(Saved data entries)

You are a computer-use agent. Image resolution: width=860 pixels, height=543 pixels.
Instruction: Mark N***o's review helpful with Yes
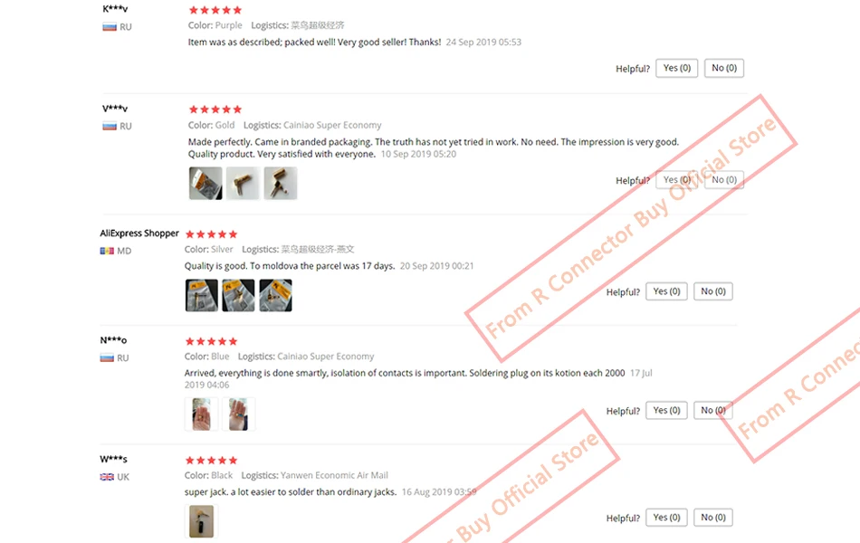[666, 410]
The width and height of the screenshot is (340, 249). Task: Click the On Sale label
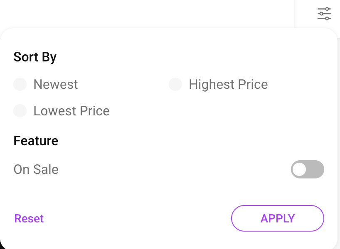36,169
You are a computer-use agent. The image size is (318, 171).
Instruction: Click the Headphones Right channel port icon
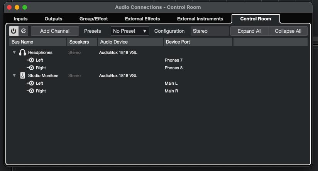[x=30, y=68]
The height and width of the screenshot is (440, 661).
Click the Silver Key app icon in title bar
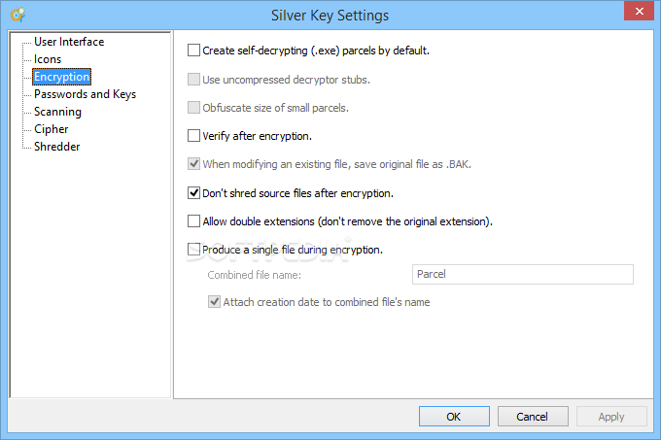point(17,15)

(Directions)
Nothing but the lines from the one that contains "The height and" through the last line of the records belongs in the answer, reproduced exactly, with no pictures.

(Exercise response)
The height and width of the screenshot is (440, 661).
Click the Silver Key app icon in title bar
point(17,15)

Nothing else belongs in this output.